Dai simpatici “nasoni” – le caratteristiche fontanelle in ghisa – alle più recenti “case dell’acqua” – erogatori di acqua potabile liscia e frizzante – solo nel centro storico si contano una novantina fra fontane e fontanelle artistico monumentali dalle quali sgorga sempre acqua pubblica.
Tra le fontane meno conosciute ma, per questo, non meno belle: delicata, perplessa ed un po’ malinconica è la Fontana delle Tartarughe nel rione Sant’Angelo in piazza Mattei.
Un’opera davvero gradevole
Seminascosta dagli imponenti palazzi cinquecenteschi alle spalle del Ghetto e poco visitata dai turisti, questo piccolo capolavoro ha una storia di tutto rispetto.
Nel 1580 fu il duca Muzio Mattei a chiedere ai governanti del tempo che la fontana – inizialmente ideata per abbellire Piazza Giudia – venisse costruita dinnanzi al suo palazzo. In cambio, si impegnò a pavimentare la piazza ed a tenere pulita la fontana.
L’opera fu disegnata dall’architetto e scultore Giacomo della Porta nel 1581 e sfrutta l’acqua dell’acquedotto dell’Acqua Vergine.
Un amore contrastatissimo
Si racconta che il duca volesse sposare una bella e ricca fanciulla, ma che il padre di lei non acconsentisse al matrimonio perché, a suo dire, era un nobile ‘squattrinato’.
Non appena lo venne a sapere il giovane nobile invitò l’agognato suocero a cena e, nell’arco di una notte, fece realizzare una magnifica fontana.
Intrattenuto fino all’alba, l’ospite fu invitato ad affacciarsi alla finestra – dalla quale era possibile veder bene la Fontana delle Tartarughe – e si sentì dire “Ecco cosa è capace di realizzare in poche ore lo ‘squattrinato’ Mattei”.
Seguirono naturalmente le scuse e il sì alle nozze. Ma affinché più nessuno potesse affacciarvisi e beneficiare di quella vista, il Mattei ordinò di murare la finestra.
E così la finestra rimase chiusa da allora.
Una fontana ‘abusata’
Una storia romantica, sebbene si tratti solo di una leggenda. Certo è che il nome della fontana deriva dalla presenza di quattro esemplari di tartaruga che altrettanti giovani efebi – ben modellati e posizionati su ciascun lato della struttura – spingono verso la vasca più in alto per bere l’acqua fresca che esce da uno zampillo centrale.

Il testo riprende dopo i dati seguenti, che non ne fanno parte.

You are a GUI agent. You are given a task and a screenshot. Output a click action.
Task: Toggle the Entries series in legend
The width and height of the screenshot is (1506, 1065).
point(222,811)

Gli efebi in bronzo, a cavallo dei delfini, sono stati realizzati dallo scultore fiorentino Taddeo Landini. Nel 1658 Gian Lorenzo Bernini vi aggiunse le quattro tartarughe, dando così il tocco finale a questo capolavoro del tardo Rinascimento.
Per evitare pericoli di danneggiamento durante il periodo bellico, la fontana venne privata delle preziose sculture. Quando si trattò di ricostruirla ci si accorse però che mancavano proprio le quattro tartarughe: vennero per miracolo ritrovate nel negozio di un ‘robivecchi’.
Oggi, le quattro piccole testuggini – più volte oggetto di furto negli anni – sono copie delle originali in bronzo, custodite nei Musei Capitolini.